Point-of-care testing, especially during a pandemic, allows healthcare providers to make rapid treatment decisions when diagnosing a patient’s condition or monitoring treatment response.
Simplifying the testing process ensures that clinicians focus on providing effective quality care to patients in greatest need.
One of the first and most well-known point-of-care COVID-19 antigen tests is Abbott’s BinaxNOW Ag Card, which is able to provide test results in 15 minutes. In September, FDA issued an emergency use authorization to Abbott for it’s BinaxNOW test.
Currently, BinaxNOW Ag Card is authorized for point-of-care settings such as doctor offices, emergency rooms, and some hotels.
At the beginning of October, HHS and The Rockefeller Foundation signed an agreement to identify and share effective approaches for increasing rapid point-of-care COVID-19 testing in various communities.
Under the agreement, K-12 schools can safely re-open in select cities in The Rockefeller Foundation’s Testing Solutions Group.
As part of the initiative, HHS will provide at least 12,000 Abbott BinaxNOW COVID-19 Ag Card POC COVID-19 diagnostic tests to pilot sites, including Louisville, Los Angeles, New Orleans, and Tulsa. Rhode Island was also recently selected as a pilot state.

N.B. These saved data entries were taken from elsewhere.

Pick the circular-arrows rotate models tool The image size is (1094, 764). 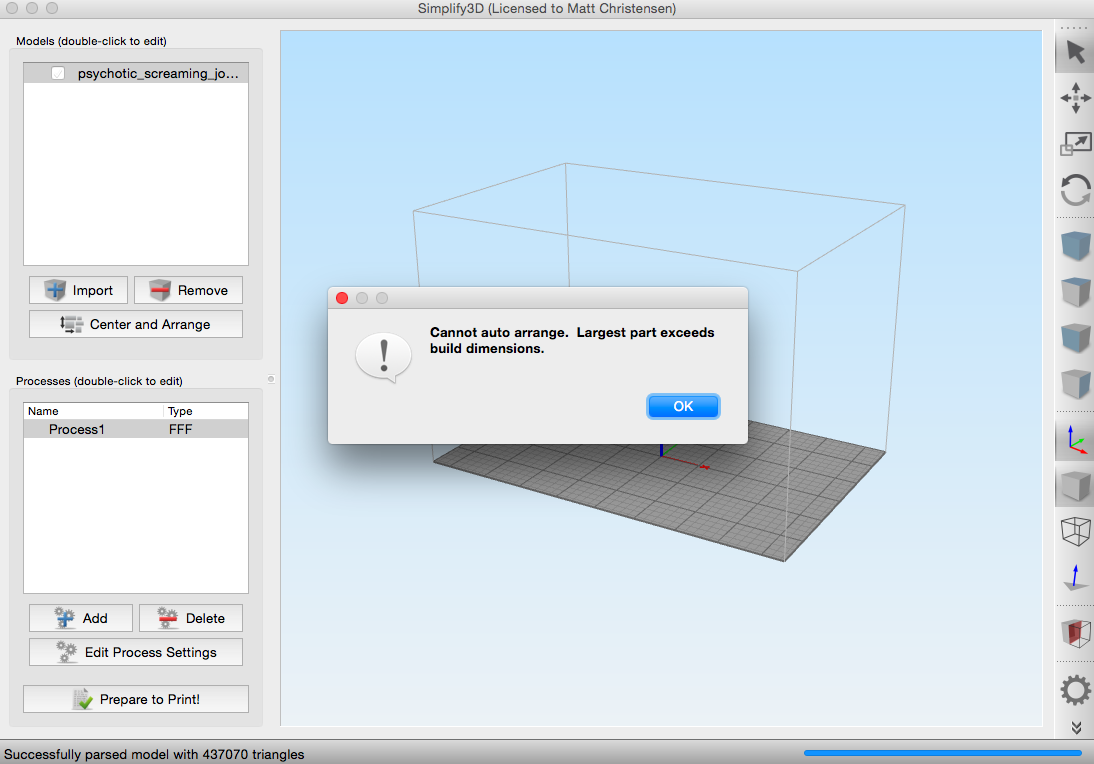(1075, 190)
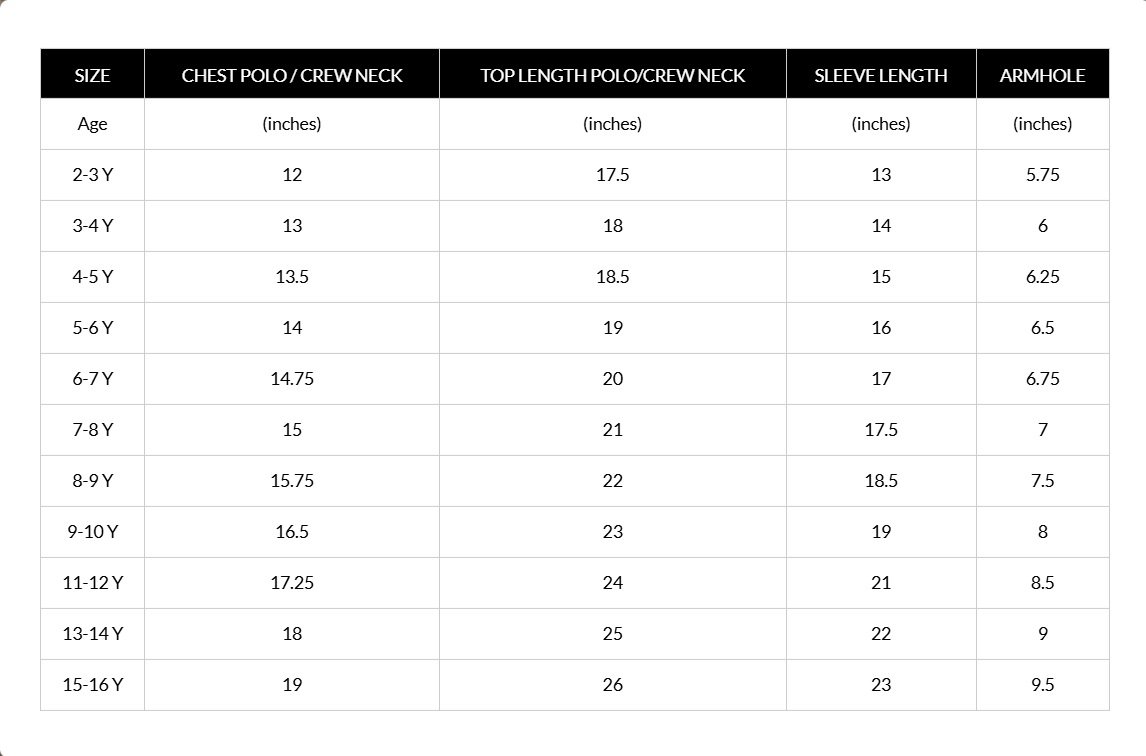Click the TOP LENGTH POLO/CREW NECK header
The image size is (1146, 756).
pos(612,75)
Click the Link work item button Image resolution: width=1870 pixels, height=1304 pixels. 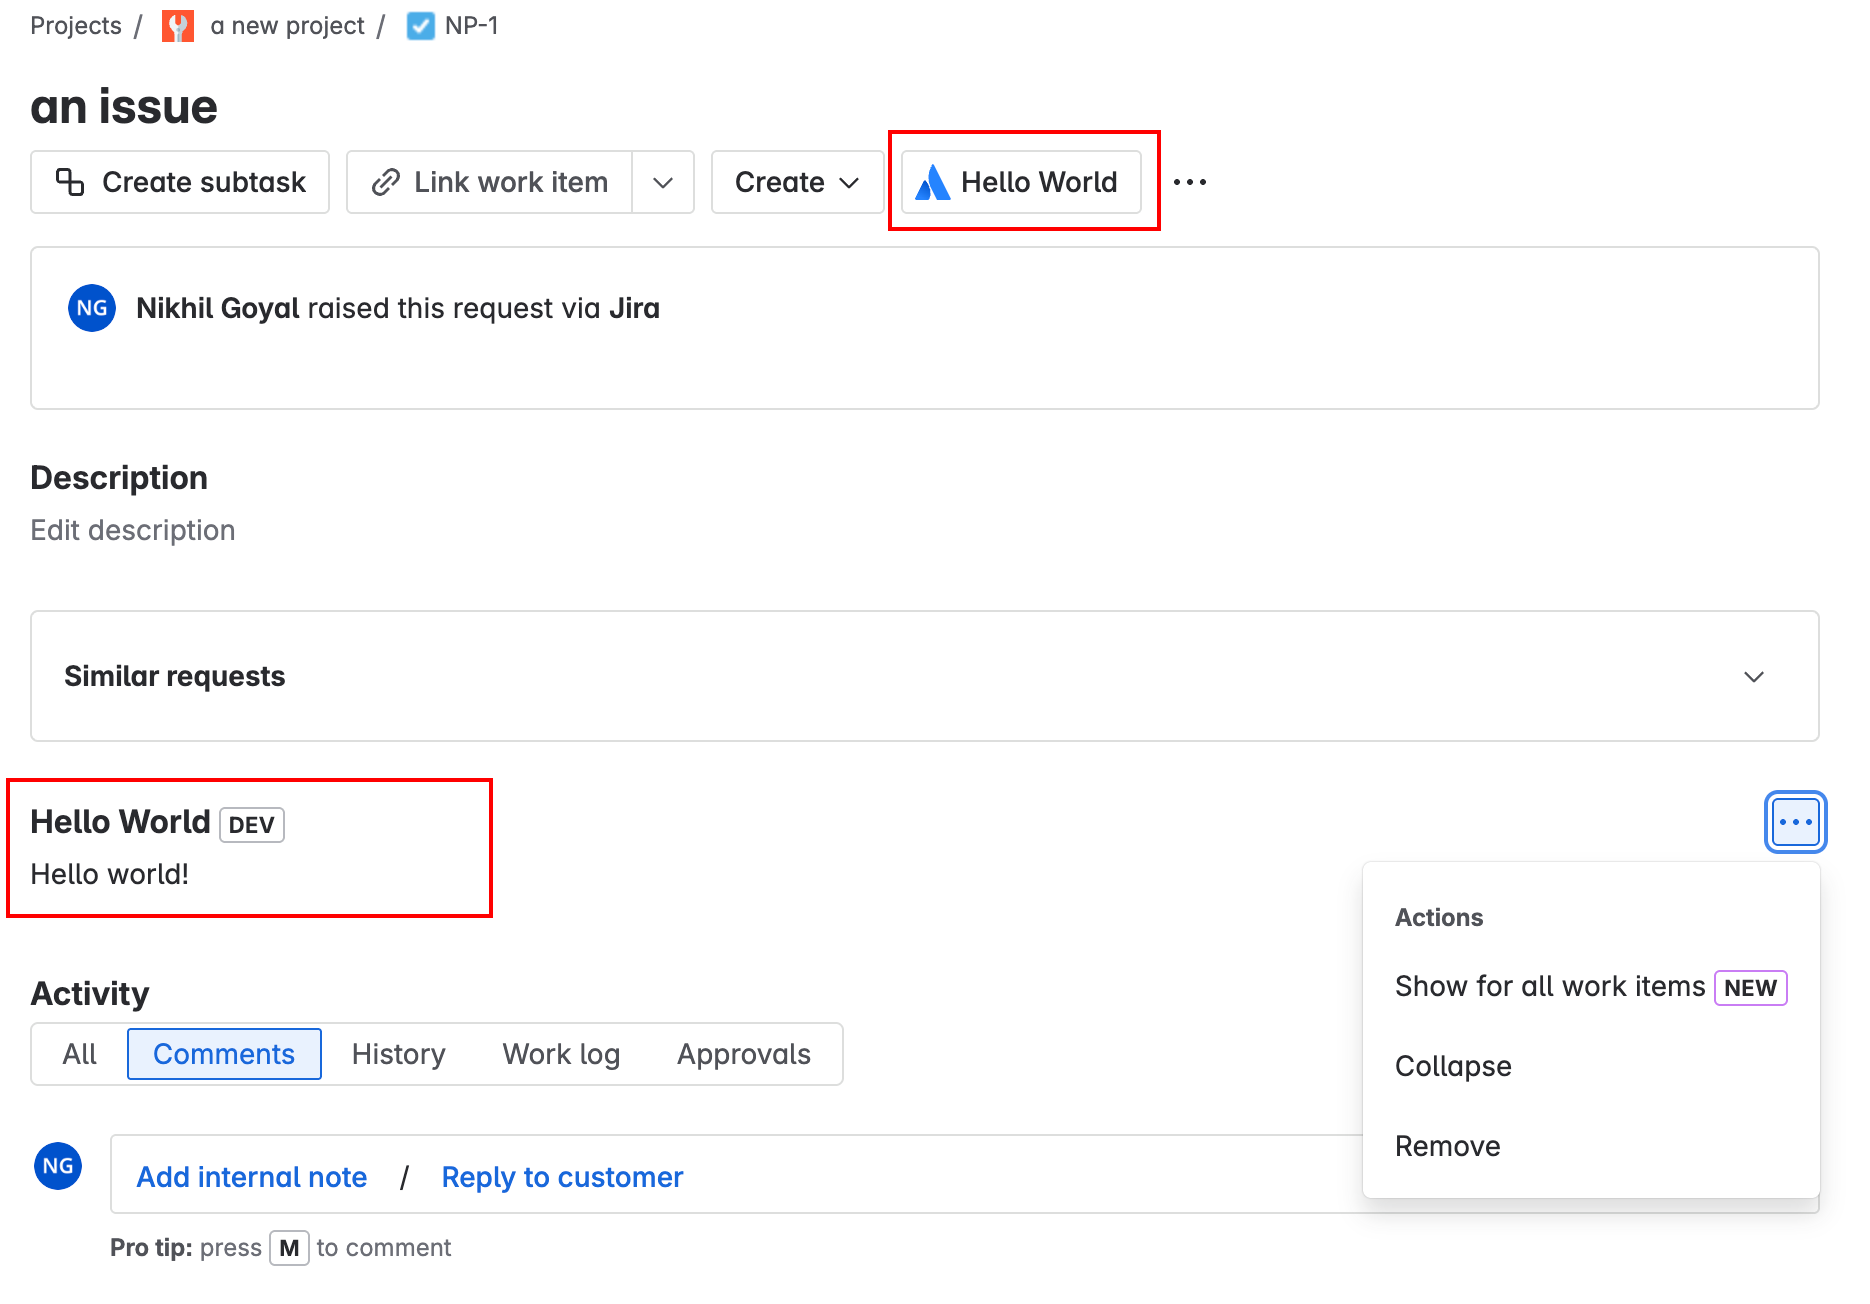pyautogui.click(x=490, y=182)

At the same time, Thermo Fisher Scientific announced that it received an expansion of its EUA for a COVID-19 testing kit to include an additional sample collection method provided by digital health company, Everlywell.
The test allows individuals to self-collect nasal swab specimens when authorized by a healthcare professional and can be expanded to assist in the rapid diagnosis of COVID-19 infections in both at-home and point-of-care settings.